> TASK BRIEF: Filter the entries down to the lines containing "agent", and copy those lines.

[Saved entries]

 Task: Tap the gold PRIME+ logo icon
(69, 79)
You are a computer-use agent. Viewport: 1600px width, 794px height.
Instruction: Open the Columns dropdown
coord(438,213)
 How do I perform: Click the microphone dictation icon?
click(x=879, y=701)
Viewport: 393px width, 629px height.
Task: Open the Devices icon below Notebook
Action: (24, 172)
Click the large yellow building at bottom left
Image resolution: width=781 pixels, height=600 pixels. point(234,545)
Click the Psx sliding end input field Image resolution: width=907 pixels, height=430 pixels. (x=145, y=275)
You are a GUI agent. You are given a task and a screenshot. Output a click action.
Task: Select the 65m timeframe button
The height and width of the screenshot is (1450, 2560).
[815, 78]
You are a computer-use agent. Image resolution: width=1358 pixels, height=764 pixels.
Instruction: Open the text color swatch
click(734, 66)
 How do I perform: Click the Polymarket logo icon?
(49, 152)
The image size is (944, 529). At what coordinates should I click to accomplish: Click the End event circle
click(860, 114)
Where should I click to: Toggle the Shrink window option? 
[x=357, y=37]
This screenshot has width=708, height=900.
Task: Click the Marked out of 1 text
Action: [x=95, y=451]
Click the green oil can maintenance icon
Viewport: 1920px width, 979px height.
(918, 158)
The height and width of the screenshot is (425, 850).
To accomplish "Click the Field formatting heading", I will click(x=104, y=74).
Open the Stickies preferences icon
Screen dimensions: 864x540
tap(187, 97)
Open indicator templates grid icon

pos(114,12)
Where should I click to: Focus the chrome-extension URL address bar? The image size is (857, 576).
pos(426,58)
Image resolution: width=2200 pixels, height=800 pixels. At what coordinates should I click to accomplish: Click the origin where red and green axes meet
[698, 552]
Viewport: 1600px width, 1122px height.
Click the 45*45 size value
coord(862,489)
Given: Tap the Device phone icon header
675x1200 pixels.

> RESPONSE BELOW:
You are a computer-use agent. Viewport: 1600px width, 794px height.
You are a GUI agent. You are given a task and a screenshot. Output a click action.
You are a computer-use agent. Image resolution: width=1358 pixels, height=764 pixels.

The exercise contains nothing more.